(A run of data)

————————

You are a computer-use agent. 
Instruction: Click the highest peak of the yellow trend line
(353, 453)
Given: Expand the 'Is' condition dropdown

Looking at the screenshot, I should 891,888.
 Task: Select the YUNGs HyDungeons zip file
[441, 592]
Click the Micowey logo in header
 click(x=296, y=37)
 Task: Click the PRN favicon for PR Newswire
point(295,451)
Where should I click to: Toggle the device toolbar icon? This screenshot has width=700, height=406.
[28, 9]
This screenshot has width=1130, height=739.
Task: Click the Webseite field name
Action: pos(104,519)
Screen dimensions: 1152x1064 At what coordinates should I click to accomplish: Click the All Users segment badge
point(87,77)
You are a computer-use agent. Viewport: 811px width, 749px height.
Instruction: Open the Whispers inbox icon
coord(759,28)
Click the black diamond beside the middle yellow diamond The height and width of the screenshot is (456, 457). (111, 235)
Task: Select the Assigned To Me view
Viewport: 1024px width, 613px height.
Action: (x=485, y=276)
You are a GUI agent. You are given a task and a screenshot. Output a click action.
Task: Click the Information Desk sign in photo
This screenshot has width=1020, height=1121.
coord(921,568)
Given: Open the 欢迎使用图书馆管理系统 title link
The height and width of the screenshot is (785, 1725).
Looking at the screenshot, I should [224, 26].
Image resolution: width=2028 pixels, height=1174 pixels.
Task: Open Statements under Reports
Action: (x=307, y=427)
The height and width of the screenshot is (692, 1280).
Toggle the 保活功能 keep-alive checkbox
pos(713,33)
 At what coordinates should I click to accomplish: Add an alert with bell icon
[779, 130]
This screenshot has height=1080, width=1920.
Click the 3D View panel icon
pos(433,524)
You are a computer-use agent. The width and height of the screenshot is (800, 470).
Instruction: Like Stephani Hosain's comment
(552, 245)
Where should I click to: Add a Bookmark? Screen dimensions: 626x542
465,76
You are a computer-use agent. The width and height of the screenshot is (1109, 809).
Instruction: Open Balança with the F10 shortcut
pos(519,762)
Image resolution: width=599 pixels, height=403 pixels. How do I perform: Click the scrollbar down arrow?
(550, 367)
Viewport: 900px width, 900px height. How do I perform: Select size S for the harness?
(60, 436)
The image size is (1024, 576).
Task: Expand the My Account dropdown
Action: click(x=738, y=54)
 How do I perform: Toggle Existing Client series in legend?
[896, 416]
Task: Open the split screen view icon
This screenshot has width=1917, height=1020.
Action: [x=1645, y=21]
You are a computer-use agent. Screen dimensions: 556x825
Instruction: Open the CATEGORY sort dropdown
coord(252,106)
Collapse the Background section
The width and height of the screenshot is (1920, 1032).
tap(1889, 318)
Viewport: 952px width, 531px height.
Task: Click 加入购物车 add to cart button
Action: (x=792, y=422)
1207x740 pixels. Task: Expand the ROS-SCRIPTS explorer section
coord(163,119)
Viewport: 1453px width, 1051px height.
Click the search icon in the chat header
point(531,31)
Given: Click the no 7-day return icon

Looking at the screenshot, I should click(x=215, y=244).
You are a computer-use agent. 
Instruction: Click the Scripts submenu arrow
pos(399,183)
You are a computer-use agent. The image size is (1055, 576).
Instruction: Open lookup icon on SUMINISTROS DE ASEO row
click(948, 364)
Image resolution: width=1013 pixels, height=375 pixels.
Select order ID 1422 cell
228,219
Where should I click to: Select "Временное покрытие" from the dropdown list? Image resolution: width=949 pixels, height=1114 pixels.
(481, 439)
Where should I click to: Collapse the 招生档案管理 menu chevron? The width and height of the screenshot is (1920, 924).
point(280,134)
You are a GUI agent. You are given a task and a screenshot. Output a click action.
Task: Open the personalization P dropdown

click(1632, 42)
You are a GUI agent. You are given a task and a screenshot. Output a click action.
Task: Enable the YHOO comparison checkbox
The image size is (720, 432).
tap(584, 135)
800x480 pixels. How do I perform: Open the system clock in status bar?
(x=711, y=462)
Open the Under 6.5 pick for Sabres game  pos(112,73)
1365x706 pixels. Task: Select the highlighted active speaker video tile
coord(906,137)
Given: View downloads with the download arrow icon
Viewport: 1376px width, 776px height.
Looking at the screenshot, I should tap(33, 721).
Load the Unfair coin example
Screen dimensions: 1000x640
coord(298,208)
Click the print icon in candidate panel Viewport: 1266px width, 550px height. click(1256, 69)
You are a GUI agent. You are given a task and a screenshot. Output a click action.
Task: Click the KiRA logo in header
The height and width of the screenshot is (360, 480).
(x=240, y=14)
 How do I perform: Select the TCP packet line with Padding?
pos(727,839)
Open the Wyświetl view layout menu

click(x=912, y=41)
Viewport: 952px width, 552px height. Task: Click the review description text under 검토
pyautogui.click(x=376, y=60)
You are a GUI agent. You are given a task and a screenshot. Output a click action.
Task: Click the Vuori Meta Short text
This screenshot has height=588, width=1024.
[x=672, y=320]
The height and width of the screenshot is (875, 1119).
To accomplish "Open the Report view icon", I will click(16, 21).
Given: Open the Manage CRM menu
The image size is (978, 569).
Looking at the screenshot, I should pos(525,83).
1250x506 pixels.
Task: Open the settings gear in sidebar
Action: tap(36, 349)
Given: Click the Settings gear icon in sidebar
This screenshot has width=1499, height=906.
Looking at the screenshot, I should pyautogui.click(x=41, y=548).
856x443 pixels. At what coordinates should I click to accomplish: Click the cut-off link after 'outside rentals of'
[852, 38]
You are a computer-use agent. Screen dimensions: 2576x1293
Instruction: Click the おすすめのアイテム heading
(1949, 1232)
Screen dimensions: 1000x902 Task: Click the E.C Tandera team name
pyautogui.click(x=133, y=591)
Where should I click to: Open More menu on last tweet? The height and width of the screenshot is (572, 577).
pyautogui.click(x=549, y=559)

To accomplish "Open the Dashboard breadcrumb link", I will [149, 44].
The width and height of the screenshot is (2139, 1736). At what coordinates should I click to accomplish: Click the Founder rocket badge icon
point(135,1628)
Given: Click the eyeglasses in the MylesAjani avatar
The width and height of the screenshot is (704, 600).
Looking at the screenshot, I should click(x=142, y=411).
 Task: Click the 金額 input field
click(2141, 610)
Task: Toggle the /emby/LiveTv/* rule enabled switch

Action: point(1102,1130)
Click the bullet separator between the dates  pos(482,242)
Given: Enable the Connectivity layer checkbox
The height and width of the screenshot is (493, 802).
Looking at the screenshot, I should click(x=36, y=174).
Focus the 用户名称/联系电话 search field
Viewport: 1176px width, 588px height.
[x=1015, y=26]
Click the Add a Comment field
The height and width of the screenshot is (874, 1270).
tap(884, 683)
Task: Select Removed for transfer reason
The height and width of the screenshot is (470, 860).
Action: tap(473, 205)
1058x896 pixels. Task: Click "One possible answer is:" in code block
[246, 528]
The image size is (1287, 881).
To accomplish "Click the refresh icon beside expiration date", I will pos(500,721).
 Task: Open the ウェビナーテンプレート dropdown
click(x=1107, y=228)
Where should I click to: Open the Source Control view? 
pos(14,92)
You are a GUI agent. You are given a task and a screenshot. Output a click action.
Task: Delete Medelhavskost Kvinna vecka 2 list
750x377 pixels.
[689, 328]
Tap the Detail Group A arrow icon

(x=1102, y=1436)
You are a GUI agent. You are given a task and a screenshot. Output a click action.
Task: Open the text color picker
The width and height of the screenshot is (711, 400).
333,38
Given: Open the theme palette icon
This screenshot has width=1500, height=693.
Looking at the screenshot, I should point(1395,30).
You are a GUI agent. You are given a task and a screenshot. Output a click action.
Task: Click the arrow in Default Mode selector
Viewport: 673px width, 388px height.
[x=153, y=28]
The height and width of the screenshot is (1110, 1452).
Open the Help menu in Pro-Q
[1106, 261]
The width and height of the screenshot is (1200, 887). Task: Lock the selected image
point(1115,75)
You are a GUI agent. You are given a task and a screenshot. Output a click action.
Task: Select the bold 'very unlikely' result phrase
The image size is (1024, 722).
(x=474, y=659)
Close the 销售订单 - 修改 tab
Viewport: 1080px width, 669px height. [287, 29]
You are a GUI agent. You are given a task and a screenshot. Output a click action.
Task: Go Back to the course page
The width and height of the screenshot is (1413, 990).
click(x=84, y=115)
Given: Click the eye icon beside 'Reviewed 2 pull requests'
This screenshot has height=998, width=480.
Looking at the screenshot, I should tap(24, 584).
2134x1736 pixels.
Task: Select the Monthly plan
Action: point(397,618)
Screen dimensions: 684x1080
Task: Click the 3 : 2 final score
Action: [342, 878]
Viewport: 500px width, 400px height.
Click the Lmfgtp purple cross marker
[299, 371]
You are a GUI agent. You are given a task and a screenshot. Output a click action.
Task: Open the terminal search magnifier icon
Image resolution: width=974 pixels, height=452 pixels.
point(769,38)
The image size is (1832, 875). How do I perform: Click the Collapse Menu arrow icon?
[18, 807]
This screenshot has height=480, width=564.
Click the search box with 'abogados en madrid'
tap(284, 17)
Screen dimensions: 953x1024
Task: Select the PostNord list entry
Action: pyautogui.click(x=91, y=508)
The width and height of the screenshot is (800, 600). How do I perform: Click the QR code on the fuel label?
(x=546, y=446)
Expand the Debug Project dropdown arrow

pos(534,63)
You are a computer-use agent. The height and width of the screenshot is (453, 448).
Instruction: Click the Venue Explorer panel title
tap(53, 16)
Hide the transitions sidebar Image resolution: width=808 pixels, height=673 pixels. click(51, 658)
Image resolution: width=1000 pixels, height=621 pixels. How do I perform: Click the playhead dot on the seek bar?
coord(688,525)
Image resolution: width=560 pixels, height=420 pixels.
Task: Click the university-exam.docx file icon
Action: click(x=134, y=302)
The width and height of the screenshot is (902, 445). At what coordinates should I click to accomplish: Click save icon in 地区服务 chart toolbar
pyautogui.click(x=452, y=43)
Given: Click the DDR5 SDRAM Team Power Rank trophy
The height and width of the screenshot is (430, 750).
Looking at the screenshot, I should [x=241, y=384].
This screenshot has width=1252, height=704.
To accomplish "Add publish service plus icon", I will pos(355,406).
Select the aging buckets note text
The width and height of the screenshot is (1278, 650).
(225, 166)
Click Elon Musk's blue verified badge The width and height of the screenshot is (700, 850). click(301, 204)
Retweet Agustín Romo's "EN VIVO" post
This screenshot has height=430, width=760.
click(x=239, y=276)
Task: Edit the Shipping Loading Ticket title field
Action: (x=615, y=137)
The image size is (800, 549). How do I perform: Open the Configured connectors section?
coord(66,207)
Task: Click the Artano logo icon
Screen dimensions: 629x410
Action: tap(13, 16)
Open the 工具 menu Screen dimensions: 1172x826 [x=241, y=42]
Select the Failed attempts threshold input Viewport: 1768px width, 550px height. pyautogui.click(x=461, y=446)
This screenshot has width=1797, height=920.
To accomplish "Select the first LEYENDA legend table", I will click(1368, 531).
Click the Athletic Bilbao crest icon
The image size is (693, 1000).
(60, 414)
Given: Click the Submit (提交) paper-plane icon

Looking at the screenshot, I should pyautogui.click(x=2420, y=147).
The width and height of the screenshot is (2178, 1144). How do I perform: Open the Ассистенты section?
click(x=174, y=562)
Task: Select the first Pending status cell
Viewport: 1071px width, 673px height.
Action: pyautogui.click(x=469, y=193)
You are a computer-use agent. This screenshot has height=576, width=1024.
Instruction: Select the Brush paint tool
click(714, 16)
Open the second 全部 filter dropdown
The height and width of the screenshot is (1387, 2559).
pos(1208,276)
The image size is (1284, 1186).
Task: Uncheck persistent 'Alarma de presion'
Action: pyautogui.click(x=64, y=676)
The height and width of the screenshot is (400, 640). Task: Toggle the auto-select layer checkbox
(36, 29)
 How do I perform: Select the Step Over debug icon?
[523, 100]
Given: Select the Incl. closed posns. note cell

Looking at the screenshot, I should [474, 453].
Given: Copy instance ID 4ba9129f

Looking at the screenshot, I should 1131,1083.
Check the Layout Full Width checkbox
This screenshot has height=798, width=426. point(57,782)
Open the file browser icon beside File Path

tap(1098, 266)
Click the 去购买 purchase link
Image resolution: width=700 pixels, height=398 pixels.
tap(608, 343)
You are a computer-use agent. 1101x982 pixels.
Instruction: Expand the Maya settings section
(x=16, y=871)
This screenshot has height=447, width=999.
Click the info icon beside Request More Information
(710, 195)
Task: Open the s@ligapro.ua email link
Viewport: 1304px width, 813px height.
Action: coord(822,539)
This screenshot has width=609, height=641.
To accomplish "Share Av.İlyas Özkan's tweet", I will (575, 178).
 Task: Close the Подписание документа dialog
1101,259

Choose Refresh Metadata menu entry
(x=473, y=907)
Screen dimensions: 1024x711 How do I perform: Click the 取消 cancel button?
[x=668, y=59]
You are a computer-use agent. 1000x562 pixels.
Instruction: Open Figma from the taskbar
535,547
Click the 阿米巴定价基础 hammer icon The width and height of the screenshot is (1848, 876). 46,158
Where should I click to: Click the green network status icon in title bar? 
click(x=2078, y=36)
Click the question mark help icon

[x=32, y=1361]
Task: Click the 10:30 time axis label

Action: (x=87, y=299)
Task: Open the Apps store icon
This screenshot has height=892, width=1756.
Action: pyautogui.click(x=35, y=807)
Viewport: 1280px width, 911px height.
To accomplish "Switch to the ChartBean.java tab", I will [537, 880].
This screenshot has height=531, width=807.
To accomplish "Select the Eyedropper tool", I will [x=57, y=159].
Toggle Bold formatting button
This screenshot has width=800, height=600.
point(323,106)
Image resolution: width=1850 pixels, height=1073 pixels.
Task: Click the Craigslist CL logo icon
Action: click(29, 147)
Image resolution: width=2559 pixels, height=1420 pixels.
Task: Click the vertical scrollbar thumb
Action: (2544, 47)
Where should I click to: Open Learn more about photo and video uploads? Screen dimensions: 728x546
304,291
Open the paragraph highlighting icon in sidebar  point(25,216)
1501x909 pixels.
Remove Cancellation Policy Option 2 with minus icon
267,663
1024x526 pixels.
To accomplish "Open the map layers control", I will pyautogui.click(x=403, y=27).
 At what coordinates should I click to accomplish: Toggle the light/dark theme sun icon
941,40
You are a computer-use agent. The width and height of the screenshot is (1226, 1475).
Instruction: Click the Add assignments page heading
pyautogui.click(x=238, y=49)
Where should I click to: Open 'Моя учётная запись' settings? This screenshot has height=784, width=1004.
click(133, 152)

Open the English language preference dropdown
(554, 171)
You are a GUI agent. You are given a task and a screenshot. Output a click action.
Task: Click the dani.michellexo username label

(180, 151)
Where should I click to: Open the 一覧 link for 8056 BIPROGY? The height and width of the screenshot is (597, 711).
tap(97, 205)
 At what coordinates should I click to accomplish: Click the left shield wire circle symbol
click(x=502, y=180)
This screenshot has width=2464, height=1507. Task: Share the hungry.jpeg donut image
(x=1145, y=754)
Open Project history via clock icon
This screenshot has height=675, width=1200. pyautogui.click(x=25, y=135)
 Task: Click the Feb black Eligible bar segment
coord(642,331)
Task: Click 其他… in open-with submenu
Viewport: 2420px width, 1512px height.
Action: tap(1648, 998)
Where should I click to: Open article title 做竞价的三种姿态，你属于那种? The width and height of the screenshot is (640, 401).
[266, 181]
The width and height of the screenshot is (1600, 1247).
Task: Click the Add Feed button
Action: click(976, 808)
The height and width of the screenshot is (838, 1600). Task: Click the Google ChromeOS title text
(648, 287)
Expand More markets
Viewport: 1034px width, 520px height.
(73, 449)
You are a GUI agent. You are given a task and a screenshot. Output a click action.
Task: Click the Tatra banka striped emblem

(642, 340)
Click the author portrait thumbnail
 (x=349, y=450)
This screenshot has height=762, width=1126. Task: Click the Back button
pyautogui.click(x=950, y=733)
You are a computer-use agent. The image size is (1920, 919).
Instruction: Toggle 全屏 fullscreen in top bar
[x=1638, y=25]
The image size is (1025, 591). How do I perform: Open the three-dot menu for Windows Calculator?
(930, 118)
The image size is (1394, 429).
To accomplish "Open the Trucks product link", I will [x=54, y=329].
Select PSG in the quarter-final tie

————————

### The problem
Reproduce, character for character, the part of the data that opens with the line containing "Open the paragraph" and closes with the line containing "will pyautogui.click(x=403, y=27).". Include both of those lines.

### Response to the task
Open the paragraph highlighting icon in sidebar  point(25,216)
1501x909 pixels.
Remove Cancellation Policy Option 2 with minus icon
267,663
1024x526 pixels.
To accomplish "Open the map layers control", I will pyautogui.click(x=403, y=27).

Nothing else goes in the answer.